WHAT IS BEING ASKED: Reproduce exactly the lines of this material that begin at the line with "Image resolution: width=730" and end at the line with "At what coordinates", both included. Omit the pictures and everything else.

RECORD EXTRACTS:
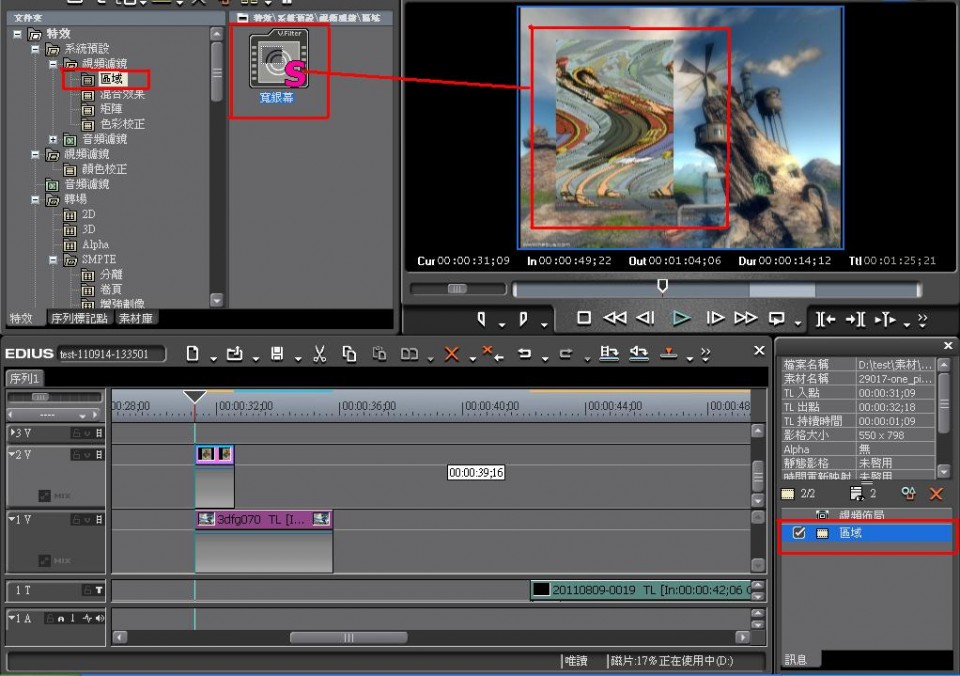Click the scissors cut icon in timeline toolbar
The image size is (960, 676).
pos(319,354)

* * *

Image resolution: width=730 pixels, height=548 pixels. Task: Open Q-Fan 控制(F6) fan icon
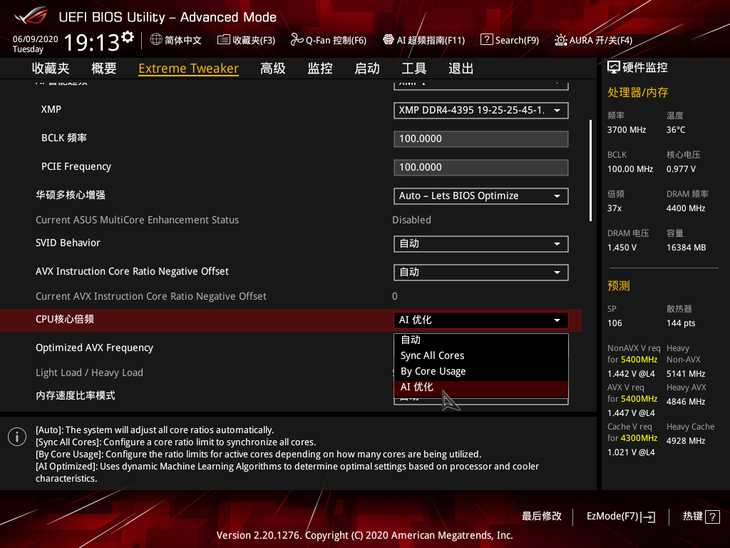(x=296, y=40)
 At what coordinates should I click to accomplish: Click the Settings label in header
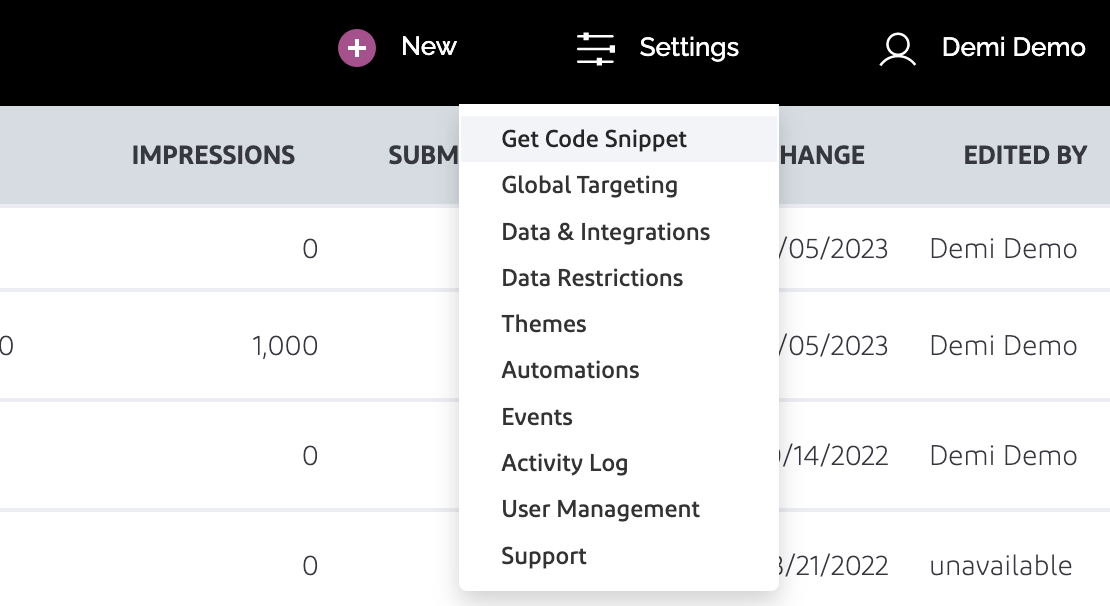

...

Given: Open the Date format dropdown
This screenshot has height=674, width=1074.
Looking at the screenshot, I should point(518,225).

SOLUTION BELOW:
Image resolution: width=730 pixels, height=548 pixels. Task: Open Q-Fan 控制(F6) fan icon
(x=296, y=40)
 At what coordinates should I click to accomplish: Click the Settings label in header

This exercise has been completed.